The 54th Massachusetts Regiment was formed in 1863. It was comprised of freed slaves in the Union and the first organized infantry of African Americans in the Civil War. The men trained at Boston’s Camp Meigs. Controversy ensued for their promised wages, which was $13 per month. Upon enlisting, the men were only paid $7 per month and were told the deduction was for clothing, an expense the white soldiers did not have to pay. This often resulted in protest. It was not until September 28, 1864 that the U.S. Congress took action to get the black soldiers back pay. By that time, most men had served for over one year.
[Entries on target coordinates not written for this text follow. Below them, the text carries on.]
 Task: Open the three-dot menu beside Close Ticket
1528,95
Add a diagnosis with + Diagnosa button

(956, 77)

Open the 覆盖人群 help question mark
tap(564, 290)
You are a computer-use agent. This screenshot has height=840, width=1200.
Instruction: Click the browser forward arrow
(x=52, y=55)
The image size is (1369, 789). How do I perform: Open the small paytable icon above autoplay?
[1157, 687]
The brave men of the 54th Volunteer Regiment were defeated at Fort Wagner in South Carolina 150 years ago. Out of 600, 272 men fell, along with Colonel Robert G. Shaw. Sergeant William Harvey Carney was awarded the Medal of Honor for grabbing the U.S. flag and carrying it to the enemy ramparts and back, and singing “Boys, the old flag never touched the ground!” It was one of the most tragic battles for the regiment but significant in the overall Civil War and the win of the Union Army.